Text block
═══
Direct action (, PA) is a Slovak trade union, which focuses on solving problems in the workplace and at home and on organizing solidarity actions for the rights and needs of workers. The union was established in 2000 and became a section of the International Workers' Association (IWA).

Ideology and principles
The organization adheres to anarcho-syndicalist principles, and in its activities is primarily focused on organizing dissatisfied workers, in order to enforce their requirements. It criticizes classical unions for their excessive bureaucracy, inefficiency, efforts for class collaboration between capital and the working class, and a tendency to avoid open conflict. As an alternative to traditional unions, it offers radical unions without hierarchical structures and without paid officials, which are governed by a membership base and promote their interests through direct action.

Primary goals 
Direct action emphasizes the following objectives:
Promote the current interests of the members, to solve their problems in the form of direct actions and to assist any worker who so requests.
═══
Data supplied
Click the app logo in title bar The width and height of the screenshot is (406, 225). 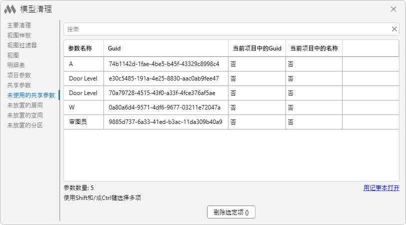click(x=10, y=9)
═══
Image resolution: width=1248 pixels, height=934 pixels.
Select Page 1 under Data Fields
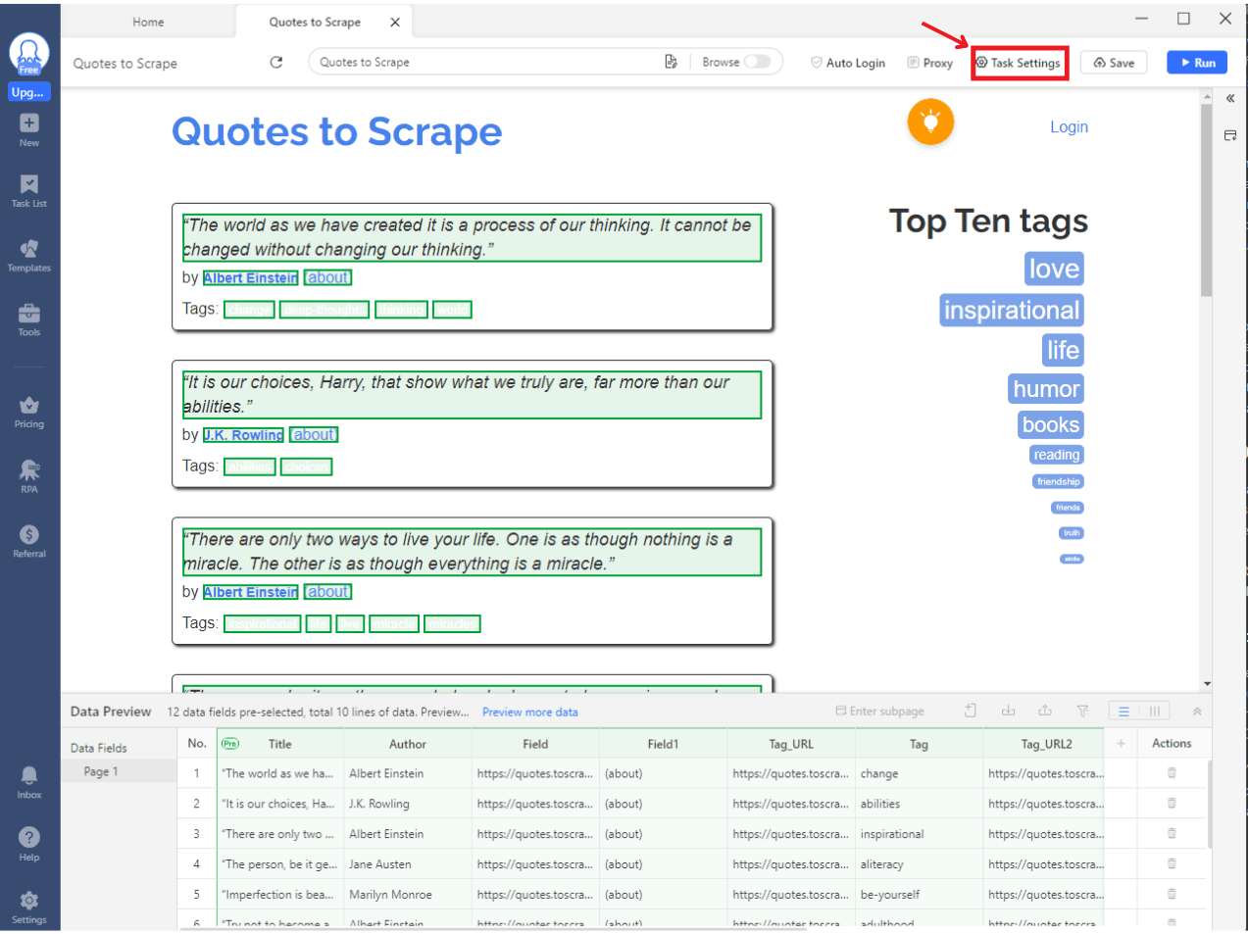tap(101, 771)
═══
What is required
Resume the text about the Slovak trade union Direct action, starting after its last sentence.

The result
Express solidarity with workers in disputes regardless of their country, to provide them with assistance from as many people as possible and to contribute to greater unity among workers.
Build an organization composed of individuals and independent groups operating in the place of residence (local groups), in individual sectors (sector groups) and in specific companies (groups in the workplace).
The long-term goal of the union is such an organization of society in which society and labor are exempt from capital and the state.

Activities
The organization criticizes the efforts of state authorities to label any critic of the social order as an extremist and has in the past commented on efforts to limit the right of assembly. The union has repeatedly supported teachers' struggle for higher wages.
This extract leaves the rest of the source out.